Sonntagfrüh: Bürgermeister Gerhard Bauer dreht wieder seine Runde. Erleichterung macht sich breit. Die Flutwelle ist durchgezogen. "Die Lage war deutlich entspannter, die Leute haben vorgesorgt und waren sehr gefasst."

Eine Schadenbilanz kann Bauer aber noch nicht ziehen. Zuerst müssen die Keller wieder trocken sein. Auch die Gemeinde beklagt Schäden. Wege sind unterspült worden. "Wir sind gerade dabei, den Bestand der Schäden aufzunehmen und sie abzuarbeiten." Der Straßenabschnitt zwischen Willersdorf und Haid ist voraussichtlich erst wieder ab Dienstag befahrbar.

Hat die Flutmulde vor Schlimmerem bewahrt?

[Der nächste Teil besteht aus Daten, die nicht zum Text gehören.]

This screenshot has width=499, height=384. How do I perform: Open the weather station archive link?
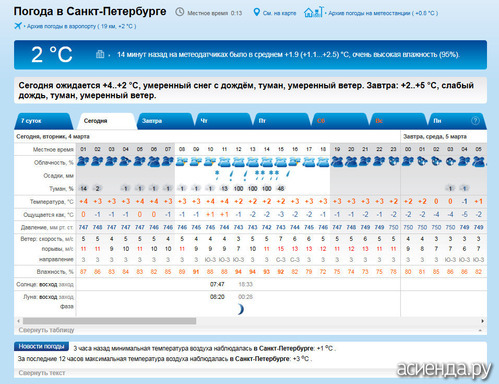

Auch wenn ein Jahrhunderthochwasser innerhalb eines Jahrzehnts erneut zugeschlagen hat, ist es dieses Mal anders ausgegangen. "Nicht alle Abschnitte waren gleich stark betroffen", sagt Bürgermeister Bauer. Dass das so ist, könnte an den Hochwasserschutzmaßnahmen der vergangenen Jahre liegen, vermutet er. "Es ist eine Flutmulde hergestellt worden, in der sich das Wasser ausbreiten kann, womit Hochwasserspitzen abgefangen werden können."

Den Blick richtet Bauer auch an diesen Tagen ganz genau auf den Wetterbericht. Regen ist vorhergesagt, die Böden sind feucht, können neues Wasser nur schwer aufnehmen. "Hoffen wir, dass es möglichst glimpflich für uns ausgeht." Denn Bauer weiß: "Wir sind dem Wetter ausgeliefert."

Selbst wenn es in Hallerndorf nur tröpfelt, kann das keine Entwarnung sein. Das hat sich am Wochenende gezeigt. "Die Welle ist schließlich nicht durch den Regen in Hallerndorf entstanden. Die Welle ist durch Mittelfranken zu uns durchmarschiert."